Tony Doherty is the President and Entertainment Director of the festival, returning for its 22nd year July 1-3.
“Our event is normally on the first full weekend in July, and this year it’ll be on Canada Day weekend,” Tony says.
A busy weekend on its own, the festival and Highland Games will add to the holiday weekend action, bringing pipe bands, food trucks, live music, vendors, a petting zoo, and competitions.
A Full Day of Live Entertainment
It all kicks off on Canada Day with Opening Ceremonies, followed by a full slate of live music on Saturday.
“We have quite the lineup for entertainment. Our main headliner on Saturday night is David Wilcox. Then we have Madison Violet, who is a local girl, and her friend from the East Coast. We also have The Screaming Orphans, four girls from Ireland, and The Mudmen, a local favourite,” Tony explains.
He says they try to include a variety of genres of music to give everyone something they can enjoy. You can check out the full lineup here.
Time to Compete
One of the main attractions is the competition part of the festival and Highland Games.
“We’re a competition festival which means the Pipe Band Association of Ontario works with us. We’re part of the competition circuit and we have 25 pipe bands that compete at the festival on Saturday, and then we have solo competitions and highland dancing at the same time,” Tony says.
Before giving out the awards, the pipe bands gather in the park to play Amazing Grace.
But that’s not all.
“We also have heavy events which take place about half a mile down the road from us. That’s where we have tossing the caber, hammer throw, and all the different Highland Games and competitions.”
The Final Day
“Sunday is the last day, and that’s when we have the closing ceremonies. We appointed Duncan Hawthorne as Grand Chieftain for this year. He used to be the CEO of Bruce Power. He’s coming back from the UK to be the Grand Chieftain. We also have James Scongack from Bruce Power—he’s going to be our Grand Marshal,” says Tony.
Organisers say they’ve had pipe bands from Chicago, Ohio, Nova Scotia, and Scotland compete at the festival and guests coming from all over the world.
Making a Comeback
Tony estimates that about 15,000 people visit the festival each year. He expects this year to be the same, especially after cancelling the festival in 2020 and doing a virtual version in 2021.
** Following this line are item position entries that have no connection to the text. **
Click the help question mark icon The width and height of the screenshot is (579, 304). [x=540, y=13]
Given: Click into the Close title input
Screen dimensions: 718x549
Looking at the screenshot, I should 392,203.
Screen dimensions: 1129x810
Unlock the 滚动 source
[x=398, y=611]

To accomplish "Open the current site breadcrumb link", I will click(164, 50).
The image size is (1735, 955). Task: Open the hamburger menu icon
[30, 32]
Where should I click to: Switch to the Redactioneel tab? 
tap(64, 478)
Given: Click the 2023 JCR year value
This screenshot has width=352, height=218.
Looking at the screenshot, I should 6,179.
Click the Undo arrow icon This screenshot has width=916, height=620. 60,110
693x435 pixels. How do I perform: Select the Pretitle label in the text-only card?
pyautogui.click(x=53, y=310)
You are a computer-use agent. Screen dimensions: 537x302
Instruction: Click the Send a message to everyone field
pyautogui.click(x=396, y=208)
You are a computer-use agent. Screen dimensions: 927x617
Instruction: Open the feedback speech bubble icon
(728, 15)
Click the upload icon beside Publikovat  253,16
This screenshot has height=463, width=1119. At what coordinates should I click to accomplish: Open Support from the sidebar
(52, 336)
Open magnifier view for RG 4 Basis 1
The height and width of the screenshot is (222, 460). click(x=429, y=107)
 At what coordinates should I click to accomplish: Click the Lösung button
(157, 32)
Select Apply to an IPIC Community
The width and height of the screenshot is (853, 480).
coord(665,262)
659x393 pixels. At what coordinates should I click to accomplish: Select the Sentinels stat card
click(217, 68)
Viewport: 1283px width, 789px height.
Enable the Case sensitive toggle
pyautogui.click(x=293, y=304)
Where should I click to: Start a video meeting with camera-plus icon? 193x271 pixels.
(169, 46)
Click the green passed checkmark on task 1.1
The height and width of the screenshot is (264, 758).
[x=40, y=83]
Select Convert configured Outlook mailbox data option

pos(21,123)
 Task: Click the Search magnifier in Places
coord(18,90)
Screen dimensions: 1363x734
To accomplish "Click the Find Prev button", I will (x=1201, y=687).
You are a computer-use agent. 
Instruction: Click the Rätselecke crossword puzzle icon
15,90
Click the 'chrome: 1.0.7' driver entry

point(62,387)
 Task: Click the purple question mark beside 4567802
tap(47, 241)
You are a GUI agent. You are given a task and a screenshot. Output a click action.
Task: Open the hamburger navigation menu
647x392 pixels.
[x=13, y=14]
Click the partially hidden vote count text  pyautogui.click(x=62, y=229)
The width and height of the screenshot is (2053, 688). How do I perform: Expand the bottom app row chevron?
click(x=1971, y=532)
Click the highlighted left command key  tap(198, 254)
“Everyone is very excited to get back out again, to get involved. I anticipate we’re going to do really well. Not only that, the festival will help the small businesses that have suffered over the past two years. It’ll be good to see the hotels and restaurants benefit from the event. The hotels are all booked up for that weekend, so it looks like we’re going to have a great year,” Tony says.